What the task asks: An exact copy of every record is needed, with the pictures left out.
(Material for this task begins)
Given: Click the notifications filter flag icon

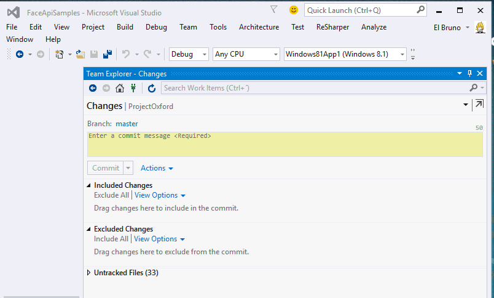Looking at the screenshot, I should 274,10.
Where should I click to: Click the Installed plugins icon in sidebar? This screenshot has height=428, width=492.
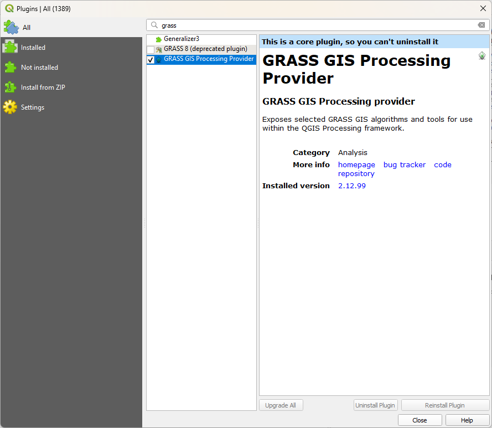click(10, 48)
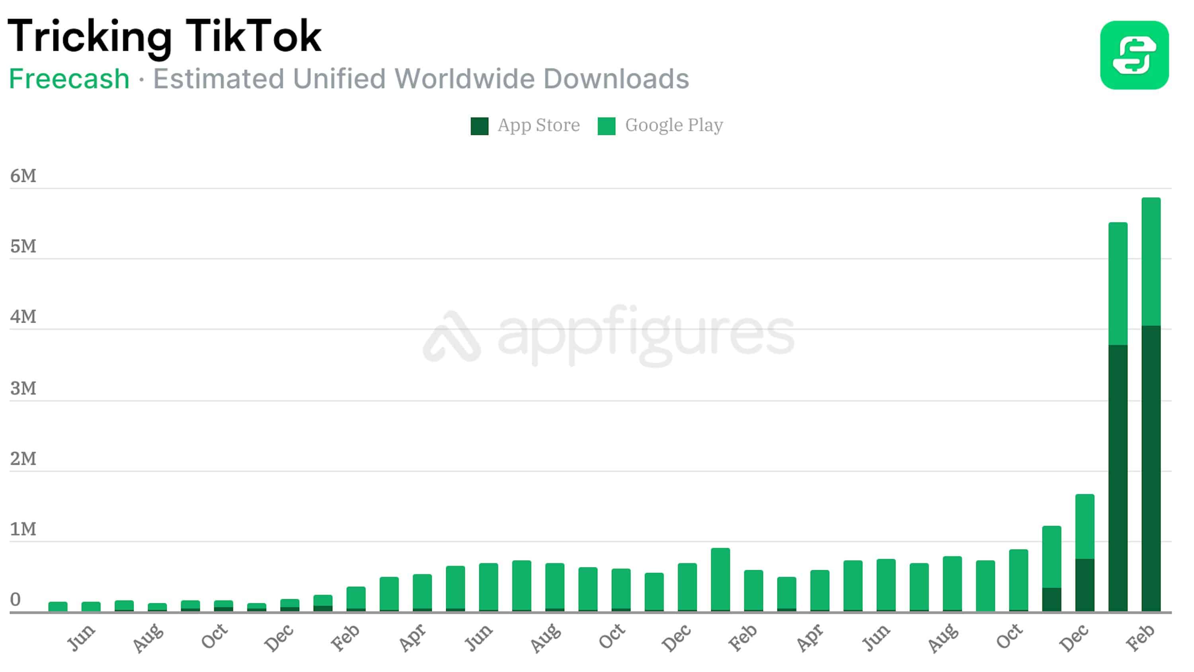The width and height of the screenshot is (1194, 672).
Task: Click the Estimated Unified Worldwide Downloads subtitle
Action: pyautogui.click(x=421, y=78)
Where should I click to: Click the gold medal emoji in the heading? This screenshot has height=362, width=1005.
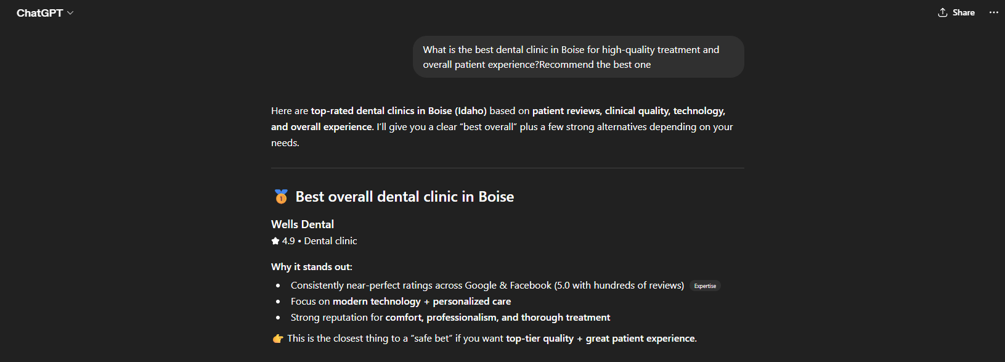tap(281, 196)
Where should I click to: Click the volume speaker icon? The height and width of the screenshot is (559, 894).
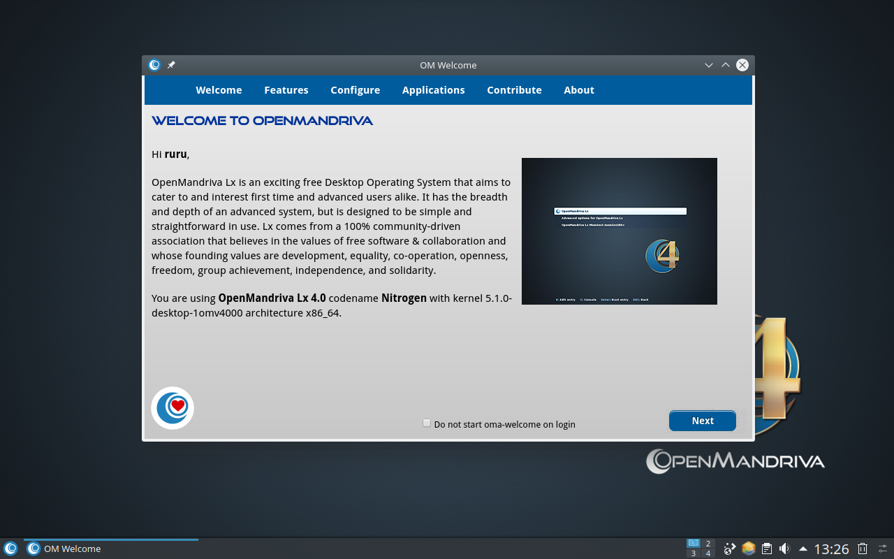tap(784, 549)
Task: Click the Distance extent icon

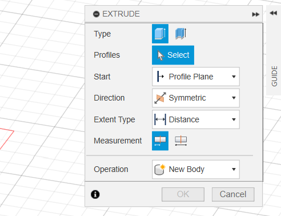Action: (x=160, y=119)
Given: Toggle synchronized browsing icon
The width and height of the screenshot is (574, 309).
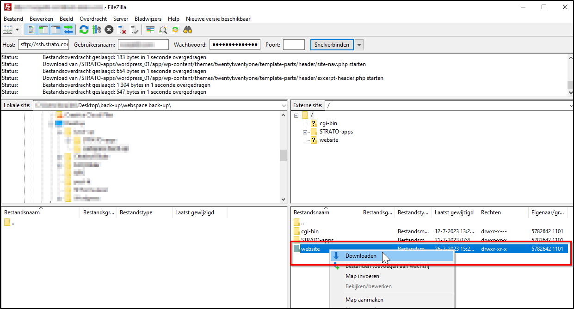Looking at the screenshot, I should 175,30.
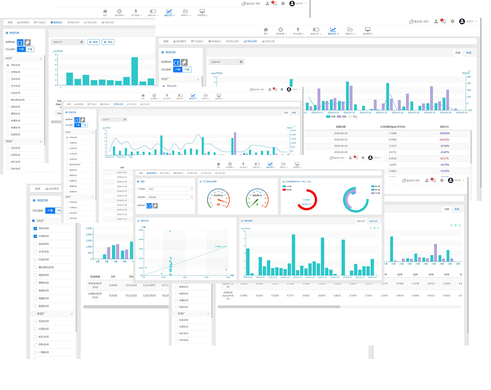
Task: Open settings gear in topmost header bar
Action: pyautogui.click(x=283, y=4)

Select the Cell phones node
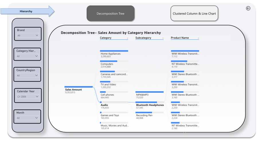pos(114,95)
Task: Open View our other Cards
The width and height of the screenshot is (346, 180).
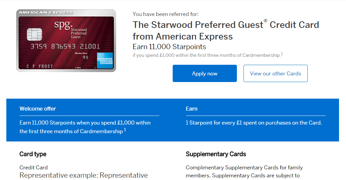Action: click(x=275, y=73)
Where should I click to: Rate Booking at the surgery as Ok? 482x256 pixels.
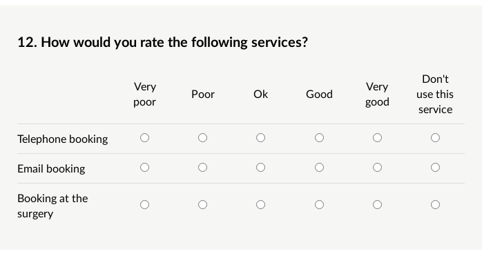pos(260,205)
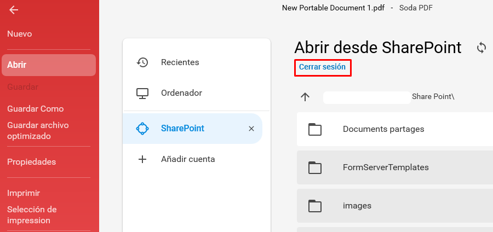The height and width of the screenshot is (232, 493).
Task: Click the refresh SharePoint icon
Action: click(481, 48)
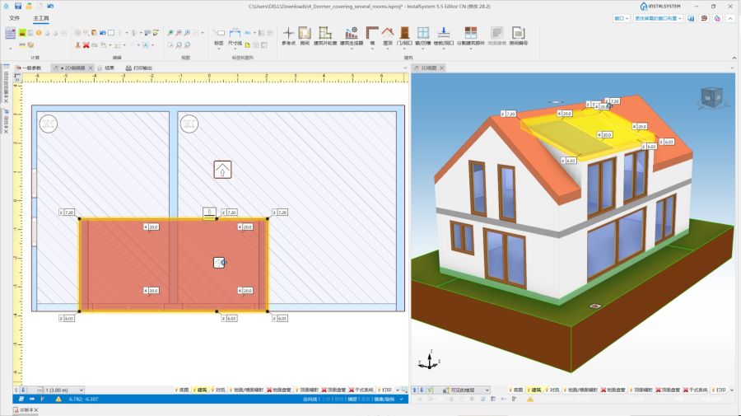Select the 参考点 reference point tool
The height and width of the screenshot is (416, 741).
[x=288, y=34]
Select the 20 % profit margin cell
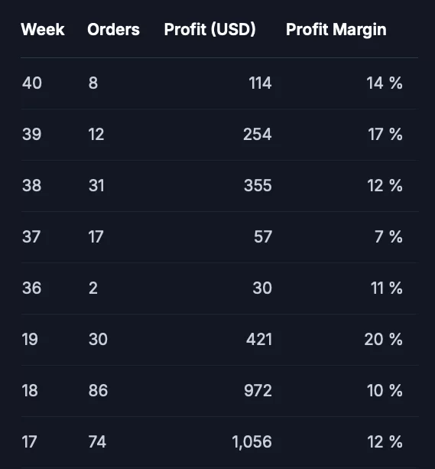435x469 pixels. tap(384, 339)
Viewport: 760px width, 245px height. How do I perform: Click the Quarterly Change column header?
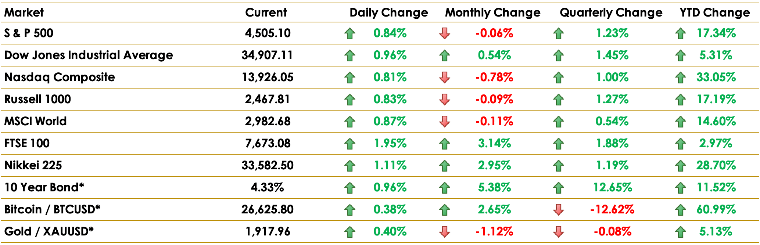[611, 12]

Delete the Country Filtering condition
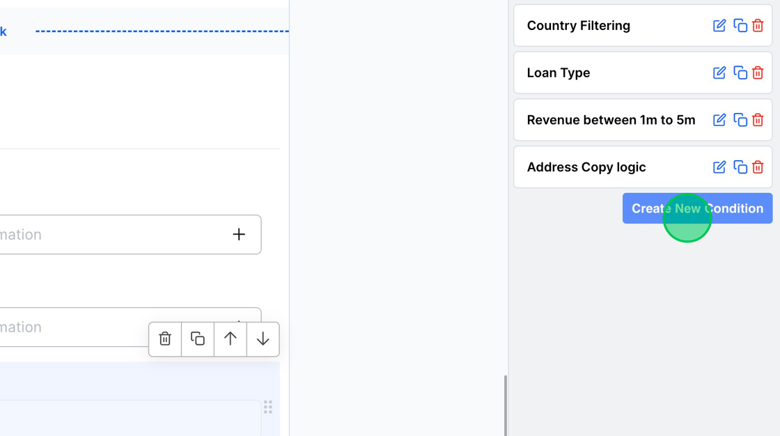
(Material for this task ends)
Exercise output:
Given: Click the notifications filter flag icon

Looking at the screenshot, I should 274,10.
Where should I click to: Click the Installed plugins icon in sidebar? This screenshot has height=428, width=492.
click(10, 48)
The width and height of the screenshot is (1194, 672).
Task: Click the Estimated Unified Worldwide Downloads subtitle
Action: pyautogui.click(x=421, y=78)
Where should I click to: Click the gold medal emoji in the heading? This screenshot has height=362, width=1005.
tap(281, 196)
Where should I click to: Click the volume speaker icon? The height and width of the screenshot is (559, 894).
tap(784, 549)
Task: Click the Distance extent icon

Action: (x=160, y=119)
Given: Toggle synchronized browsing icon
The width and height of the screenshot is (574, 309).
Looking at the screenshot, I should 175,30.
Task: Open settings gear in topmost header bar
Action: pyautogui.click(x=283, y=4)

Select the Cell phones node
pos(114,95)
Task: Open View our other Cards
The width and height of the screenshot is (346, 180).
Action: click(x=275, y=73)
Where should I click to: Rate Booking at the surgery as Ok? 482x256 pixels.
pos(260,205)
The height and width of the screenshot is (232, 493).
Task: Click the refresh SharePoint icon
Action: click(481, 48)
Select the 参考点 reference point tool
The height and width of the screenshot is (416, 741).
[x=288, y=34]
Select the 20 % profit margin cell
435x469 pixels. tap(384, 339)
Viewport: 760px width, 245px height. How do I perform: Click the Quarterly Change column header?
[611, 12]

Delete the Country Filtering condition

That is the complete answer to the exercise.